> [Problem to solve]
From the records that follow, copy every line that contains the word "Select".

> [Dataset]
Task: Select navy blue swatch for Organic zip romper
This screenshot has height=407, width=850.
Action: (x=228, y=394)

* * *

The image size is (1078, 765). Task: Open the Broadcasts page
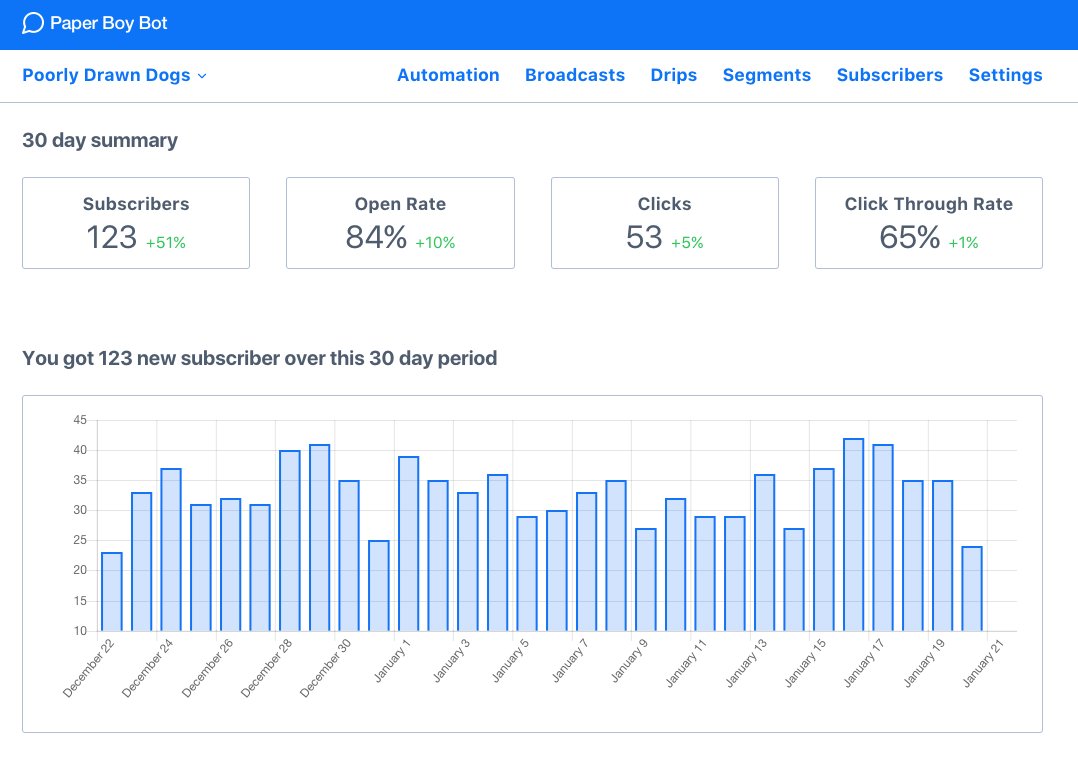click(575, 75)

---

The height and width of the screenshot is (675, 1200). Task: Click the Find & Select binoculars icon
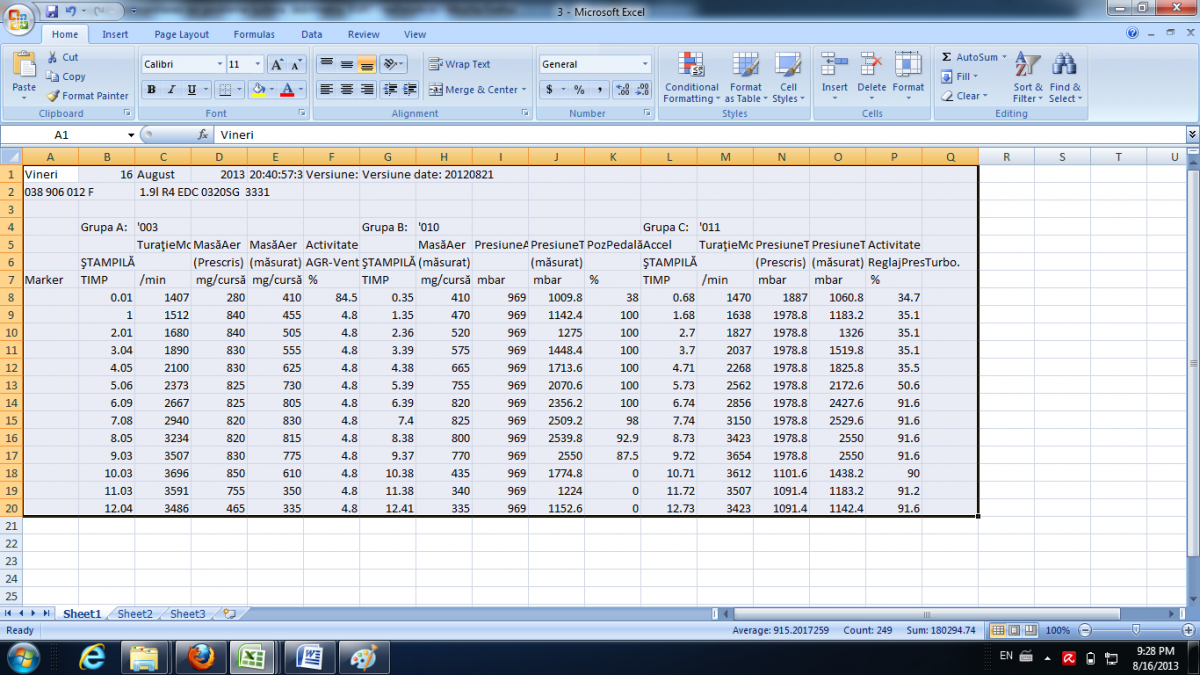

> [Exercise answer]
Task: Select navy blue swatch for Organic zip romper
The height and width of the screenshot is (675, 1200). Task: Click the Find & Select binoculars icon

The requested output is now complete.